The ability for a system to perform accurate, large-scale, rapid detection of people, companies, dates, concepts and other key information trapped in unstructured text is vital, especially for high-demand publishing, government and ASP applications. By automatically classifying, summarizing, and discovering the “who,” “what,” “where” and “when” of each document, publishers, government organizations, and enterprises can do more than ever before — on a massive scale.
Because no automated extraction system is perfect, a vetting and validation system allows human editors and analysts to provide feedback, which improves the accuracy of downstream text analytics and data mining processes.
Information that comes from text analytics systems is usually expressed in XML. A way to store information for easy access is therefore required. The kinds of storage required for unstructured data is vastly different from standard database storage. XML has emerged as the document mark-up standard with XQuery as the standard means for accessing collections of XML documents.

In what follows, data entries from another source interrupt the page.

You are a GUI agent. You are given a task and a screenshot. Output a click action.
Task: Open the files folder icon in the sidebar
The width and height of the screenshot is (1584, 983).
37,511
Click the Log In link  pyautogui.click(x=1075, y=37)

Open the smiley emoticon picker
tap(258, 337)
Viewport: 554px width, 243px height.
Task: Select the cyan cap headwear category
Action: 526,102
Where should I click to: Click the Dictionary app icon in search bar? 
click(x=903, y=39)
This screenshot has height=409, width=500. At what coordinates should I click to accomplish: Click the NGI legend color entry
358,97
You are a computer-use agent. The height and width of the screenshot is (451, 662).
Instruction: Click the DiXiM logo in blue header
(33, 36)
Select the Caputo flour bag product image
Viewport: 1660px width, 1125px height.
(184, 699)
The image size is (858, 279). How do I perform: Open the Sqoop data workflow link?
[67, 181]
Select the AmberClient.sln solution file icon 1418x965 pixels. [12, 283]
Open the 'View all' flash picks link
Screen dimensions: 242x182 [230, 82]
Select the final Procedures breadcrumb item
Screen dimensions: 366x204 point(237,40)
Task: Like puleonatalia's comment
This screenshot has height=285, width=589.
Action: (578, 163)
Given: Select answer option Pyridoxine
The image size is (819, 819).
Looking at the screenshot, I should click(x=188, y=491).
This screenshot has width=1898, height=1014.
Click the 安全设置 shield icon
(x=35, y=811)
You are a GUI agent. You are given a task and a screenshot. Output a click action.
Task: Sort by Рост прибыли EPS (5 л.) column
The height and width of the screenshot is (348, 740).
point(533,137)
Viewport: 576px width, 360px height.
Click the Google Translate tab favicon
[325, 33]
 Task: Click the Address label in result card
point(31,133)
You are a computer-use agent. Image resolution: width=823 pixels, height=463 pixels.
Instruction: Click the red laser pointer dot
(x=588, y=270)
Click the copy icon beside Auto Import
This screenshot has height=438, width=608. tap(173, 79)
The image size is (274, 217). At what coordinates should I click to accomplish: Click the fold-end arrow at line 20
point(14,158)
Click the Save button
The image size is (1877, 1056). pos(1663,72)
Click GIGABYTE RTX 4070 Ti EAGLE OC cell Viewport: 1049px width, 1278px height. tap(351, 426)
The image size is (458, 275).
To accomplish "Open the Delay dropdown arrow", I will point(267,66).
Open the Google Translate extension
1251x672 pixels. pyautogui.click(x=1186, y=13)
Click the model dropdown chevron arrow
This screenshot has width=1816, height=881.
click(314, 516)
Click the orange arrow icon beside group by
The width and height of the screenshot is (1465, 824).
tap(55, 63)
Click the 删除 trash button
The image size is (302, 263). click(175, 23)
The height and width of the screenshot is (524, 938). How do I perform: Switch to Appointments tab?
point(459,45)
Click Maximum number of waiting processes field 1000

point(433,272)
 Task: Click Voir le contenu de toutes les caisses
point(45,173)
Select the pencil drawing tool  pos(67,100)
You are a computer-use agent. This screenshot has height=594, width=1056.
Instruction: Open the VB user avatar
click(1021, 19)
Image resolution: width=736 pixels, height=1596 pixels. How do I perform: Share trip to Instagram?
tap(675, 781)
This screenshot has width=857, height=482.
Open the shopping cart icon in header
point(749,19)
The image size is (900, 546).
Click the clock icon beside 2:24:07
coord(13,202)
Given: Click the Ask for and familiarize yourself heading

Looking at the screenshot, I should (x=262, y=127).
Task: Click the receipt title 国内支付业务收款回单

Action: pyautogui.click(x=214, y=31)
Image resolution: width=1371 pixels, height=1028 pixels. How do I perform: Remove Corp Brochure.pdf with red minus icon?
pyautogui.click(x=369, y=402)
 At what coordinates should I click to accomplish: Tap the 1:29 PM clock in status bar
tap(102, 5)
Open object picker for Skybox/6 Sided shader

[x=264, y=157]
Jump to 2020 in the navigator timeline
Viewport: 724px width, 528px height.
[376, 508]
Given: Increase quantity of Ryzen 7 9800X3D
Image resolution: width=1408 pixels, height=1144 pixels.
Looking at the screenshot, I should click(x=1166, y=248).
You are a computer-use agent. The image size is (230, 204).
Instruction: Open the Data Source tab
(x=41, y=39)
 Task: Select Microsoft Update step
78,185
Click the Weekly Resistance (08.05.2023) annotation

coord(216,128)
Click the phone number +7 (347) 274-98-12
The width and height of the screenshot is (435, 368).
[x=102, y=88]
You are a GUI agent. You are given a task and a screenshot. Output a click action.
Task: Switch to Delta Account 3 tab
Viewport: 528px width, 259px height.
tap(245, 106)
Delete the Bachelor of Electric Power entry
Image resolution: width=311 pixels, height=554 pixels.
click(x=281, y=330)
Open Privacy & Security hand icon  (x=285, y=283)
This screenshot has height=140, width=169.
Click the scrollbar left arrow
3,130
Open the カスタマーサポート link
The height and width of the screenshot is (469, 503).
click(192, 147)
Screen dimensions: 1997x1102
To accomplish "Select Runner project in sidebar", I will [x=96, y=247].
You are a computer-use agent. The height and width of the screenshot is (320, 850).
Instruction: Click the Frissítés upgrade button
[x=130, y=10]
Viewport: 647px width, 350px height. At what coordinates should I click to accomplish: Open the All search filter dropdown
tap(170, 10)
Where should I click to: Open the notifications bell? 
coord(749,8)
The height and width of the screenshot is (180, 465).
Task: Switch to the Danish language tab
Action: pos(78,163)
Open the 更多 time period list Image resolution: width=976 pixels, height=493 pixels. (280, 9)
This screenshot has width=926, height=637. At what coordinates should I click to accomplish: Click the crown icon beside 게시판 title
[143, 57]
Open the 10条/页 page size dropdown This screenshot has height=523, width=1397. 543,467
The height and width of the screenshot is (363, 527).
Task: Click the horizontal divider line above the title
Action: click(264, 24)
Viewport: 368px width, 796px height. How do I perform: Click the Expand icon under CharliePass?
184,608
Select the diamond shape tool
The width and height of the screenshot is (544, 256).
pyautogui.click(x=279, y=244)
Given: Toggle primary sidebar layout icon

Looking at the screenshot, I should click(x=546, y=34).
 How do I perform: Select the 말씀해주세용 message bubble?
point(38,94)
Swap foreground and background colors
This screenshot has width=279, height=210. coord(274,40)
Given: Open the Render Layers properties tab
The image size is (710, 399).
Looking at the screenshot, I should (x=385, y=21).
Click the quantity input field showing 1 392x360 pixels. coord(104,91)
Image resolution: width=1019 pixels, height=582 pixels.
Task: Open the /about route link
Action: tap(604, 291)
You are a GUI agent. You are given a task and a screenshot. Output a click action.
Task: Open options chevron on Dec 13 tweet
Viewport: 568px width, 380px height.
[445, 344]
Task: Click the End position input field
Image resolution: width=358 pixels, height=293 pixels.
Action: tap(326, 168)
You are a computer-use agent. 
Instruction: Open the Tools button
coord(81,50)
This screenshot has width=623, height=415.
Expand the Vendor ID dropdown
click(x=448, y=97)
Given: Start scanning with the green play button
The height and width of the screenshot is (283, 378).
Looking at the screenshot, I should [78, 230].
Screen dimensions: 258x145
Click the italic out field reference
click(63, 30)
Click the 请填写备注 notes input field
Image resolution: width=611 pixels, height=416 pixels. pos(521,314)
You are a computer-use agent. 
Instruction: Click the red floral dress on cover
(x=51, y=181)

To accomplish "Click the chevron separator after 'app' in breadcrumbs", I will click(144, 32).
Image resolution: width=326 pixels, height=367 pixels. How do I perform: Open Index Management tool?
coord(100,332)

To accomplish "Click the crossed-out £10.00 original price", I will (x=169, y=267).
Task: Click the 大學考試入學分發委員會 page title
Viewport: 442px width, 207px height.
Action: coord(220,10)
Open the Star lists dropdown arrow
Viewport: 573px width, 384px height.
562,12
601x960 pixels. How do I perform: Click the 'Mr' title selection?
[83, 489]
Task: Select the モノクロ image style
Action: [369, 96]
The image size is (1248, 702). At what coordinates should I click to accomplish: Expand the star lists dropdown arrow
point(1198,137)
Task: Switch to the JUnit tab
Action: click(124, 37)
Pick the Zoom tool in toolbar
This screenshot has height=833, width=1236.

To give customers the ability to effectively handle large volumes of XML content, you need a system specifically designed to handle content (e.g., documents), not data. You also need a system that can leverage XQuery, which can respond to queries in milliseconds, and be able to handle content bases up to tens or hundreds of terabytes in size.
Once information is stored, users need to be able to query and explore the information. The key is to allow users to gain insight from text-based information without making them significantly change the way they do business today.
Search interfaces with entity clustering can provide one way of querying and exploring information — seeing at a glance the concepts, companies, people, and other things associated with a search term or company of interest. Visualizations allow users to quickly sift through and locate information and patterns in hierarchical, relational, tabular, or time-based data sets; exploring, for example, co-occurrence relationships between people or between events. E-mail alerts can instantly make users aware of events or trends of interest.
Accurate data mining in the future will take into account not just structured information, but unstructured information as well. This new generation of solutions will need to go deeper than keyword search — it will require a deep understanding of language, to lend structure to unstructured data for use in downstream analysis and assessment. This sort of a system will allow users in the government, OEM and the enterprise to gain significant business benefits and a deeper understanding of their business environment, taking into account not only facts and figures from their own organization, but also global information in many languages, contained in blogs, CRM fields, e-mails, analyst reports, newsgroups, and other sources.
The world’s data is at your fingertips — where it should be.
Catherine van Zuylen is evangelist at Inxight Software in Sunnyvale, Calif.